──────── RECORDS FOR THIS EXERCISE

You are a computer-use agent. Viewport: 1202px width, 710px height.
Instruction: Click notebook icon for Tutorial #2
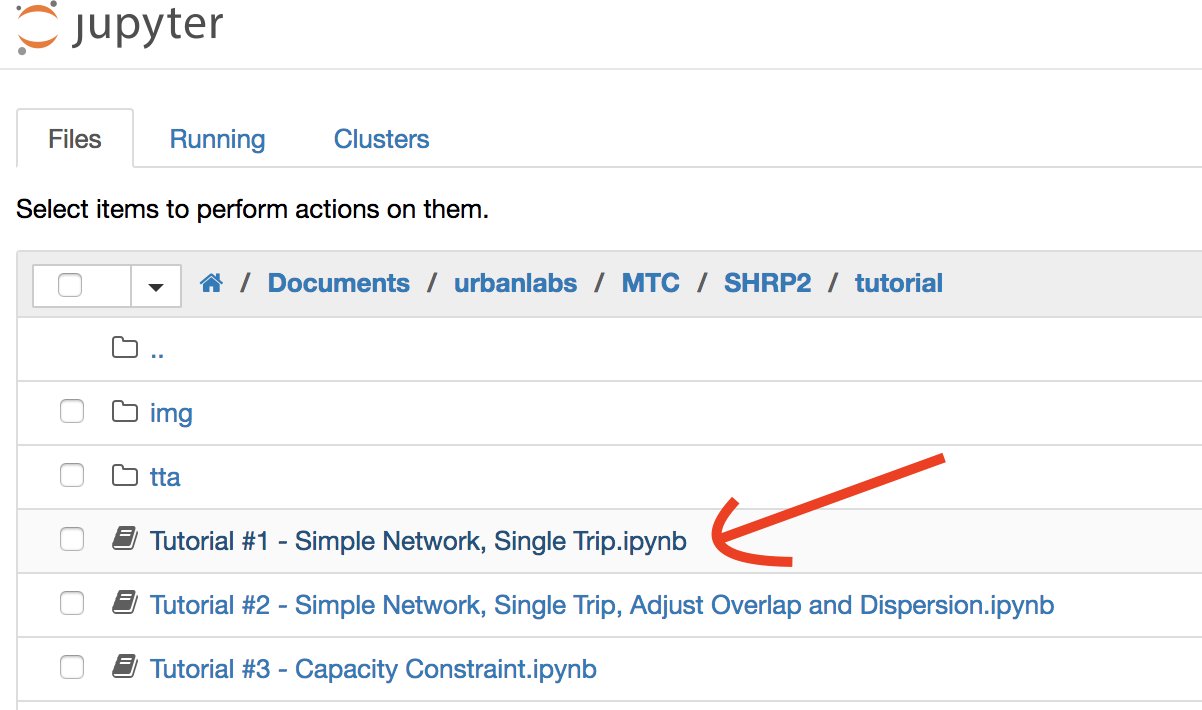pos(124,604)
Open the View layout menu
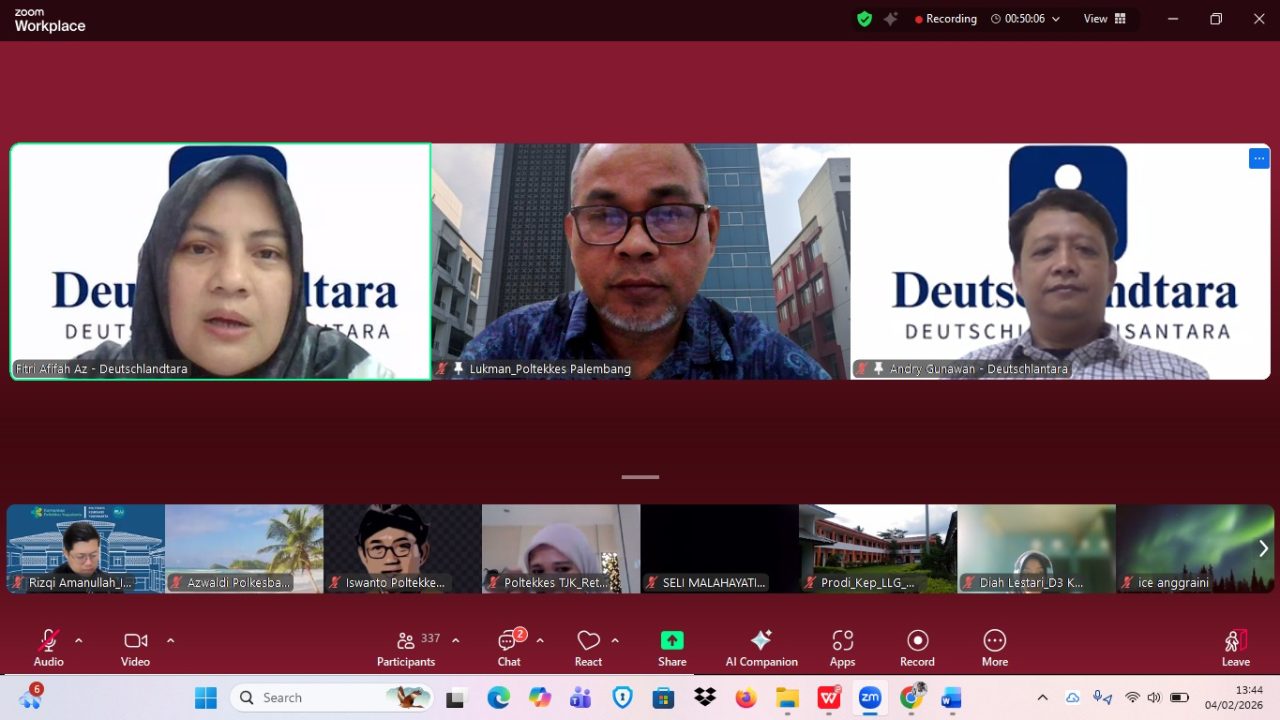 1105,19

────────────────

» WRITTEN TASK
Print the text lines of the listing above verbatim, omitting the pictures.

» RESPONSE FOR THIS EXERCISE
You are a computer-use agent. Viewport: 1202px width, 710px height.
Instruction: Click notebook icon for Tutorial #2
pos(124,604)
Open the View layout menu
 1105,19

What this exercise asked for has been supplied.